In our study also, in spite of relatively higher CPB and cross-clamp time in group A patients, we found statistically significant lower drain output, a reduced incidence of postoperative complications and a shorter duration of the ICU stay [Tables 1,3,8,9]. The reduction of in-hospital mortality from 14.29 to 6.25% (RR = 0.4375; P = 0.1138) did not reach statistical significance; however, the study was not powered for a difference in mortality. All the blood component transfusion requirements were significantly lower in group A (where we followed POC algorithm), too, except for cryoprecipitate [Table 2].

In summary, despite a longer CPB time in group A – which is a known good predictor for bleeding, transfusion and bad outcome – we found a significant lower total drain output, transfusion requirements, post op complication rate, and ICU length of stay in the POC-guided group A [Tables 3,4,8, and 9]. However, the reduction in mortality did not reach statistical significance (Risk ratio [95% Confidence Interval]; = 0.4375 [0.1571 to 1.2187]; p = 0.1138) but the study was not powered for a difference in mortality. Furthermore, all blood components transfusion requirements were significantly lower in group A (POC-guided group), except for cryoprecipitate which did not change significantly [Table 4].
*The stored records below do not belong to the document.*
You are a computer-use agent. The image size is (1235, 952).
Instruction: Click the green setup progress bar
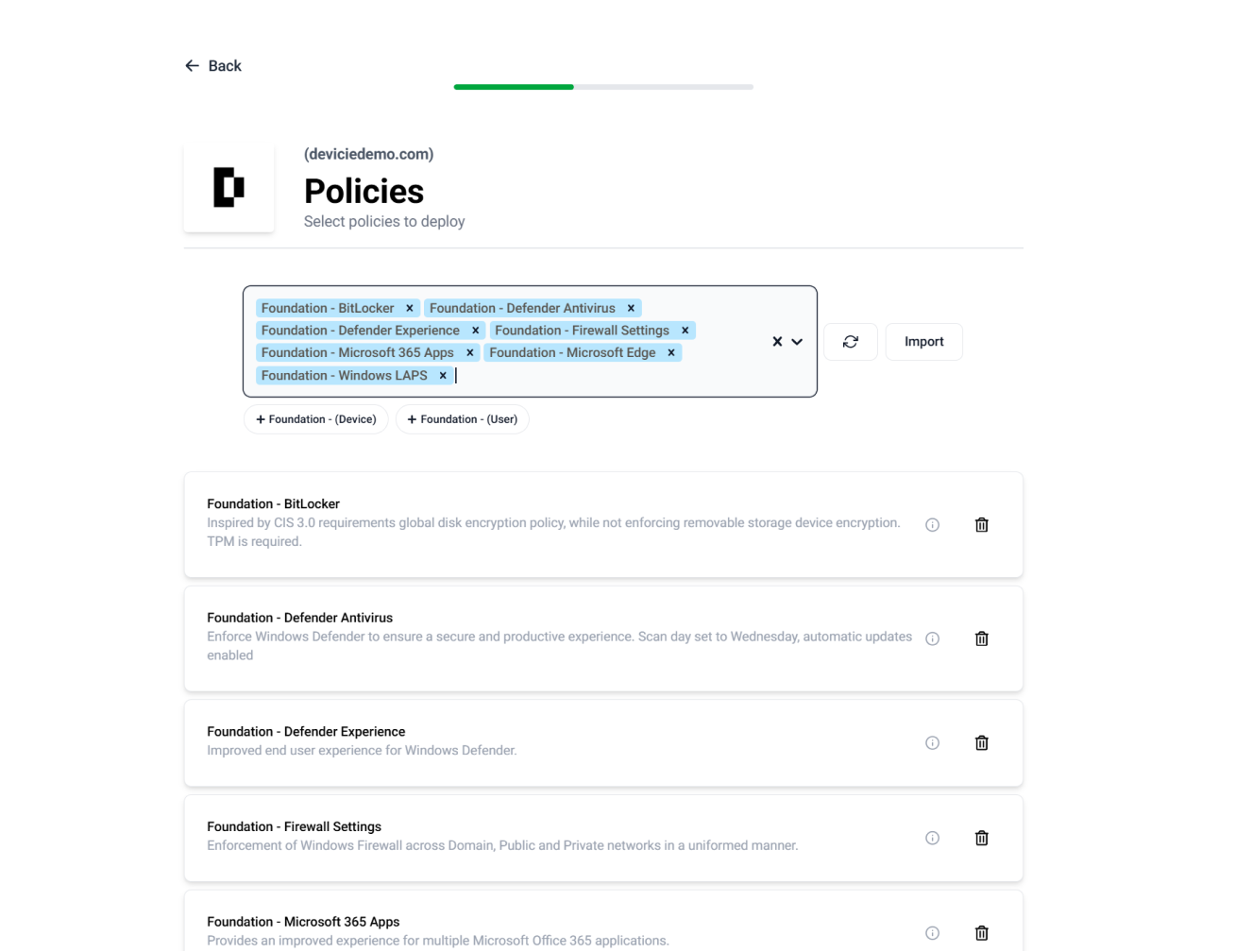click(x=514, y=87)
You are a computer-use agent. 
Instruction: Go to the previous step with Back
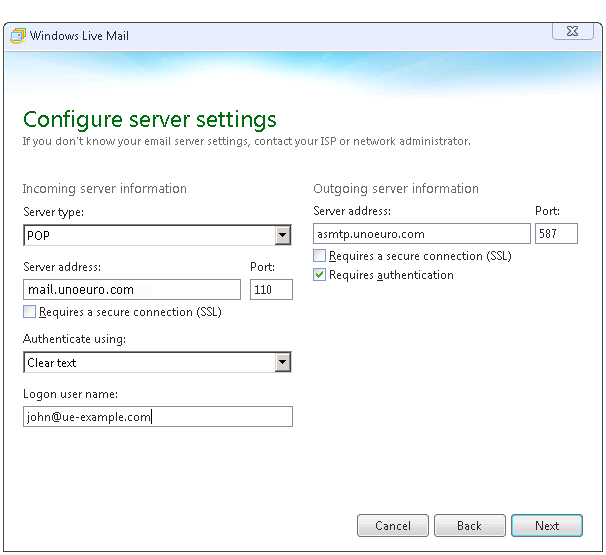(x=469, y=526)
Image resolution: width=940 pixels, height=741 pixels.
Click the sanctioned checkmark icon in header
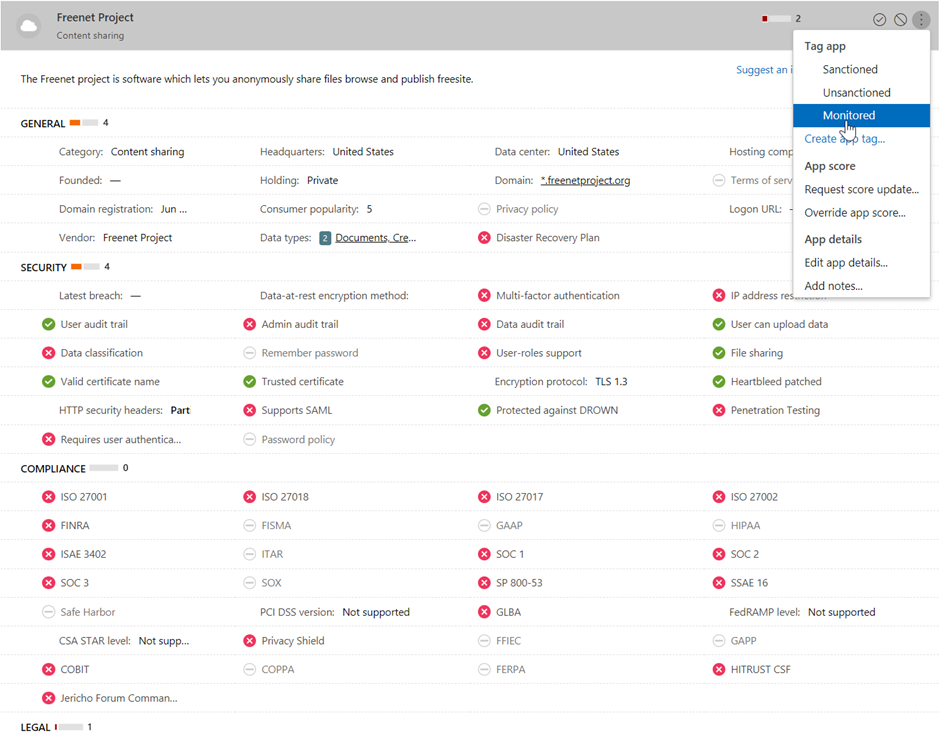tap(880, 20)
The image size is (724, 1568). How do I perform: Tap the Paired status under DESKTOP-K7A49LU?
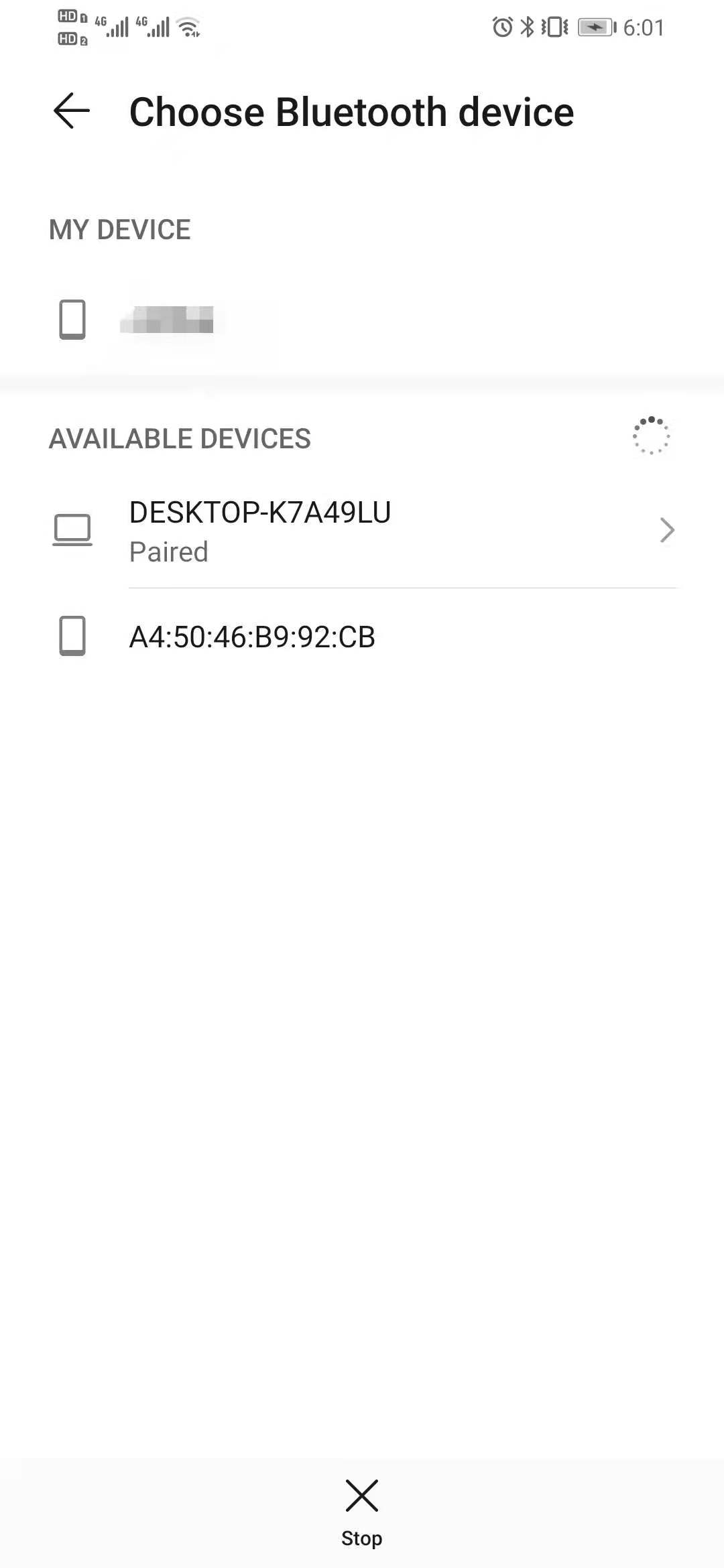[x=169, y=552]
Despite satisfactory results, our study has some limitations such as being a single center, single surgeon study with limited patient number. This algorithm may not be cost effective in a developing country like ours. Relatively high infection rate and sepsis being the major cause of complication and mortality, coagulation profile may also be deranged in such cases. There was no long-term follow-up data taken into consideration in this study.

CONCLUSION

Our ROTEM^® based POC algorithm is a good guide for rational and restricted blood components utilization and may helps to avoid transfusion related complications too. Risk awareness and our easily interpretable algorithm will be helpful in the intra and post-operative care of pediatric cyanotic congenital cardiac surgical patients.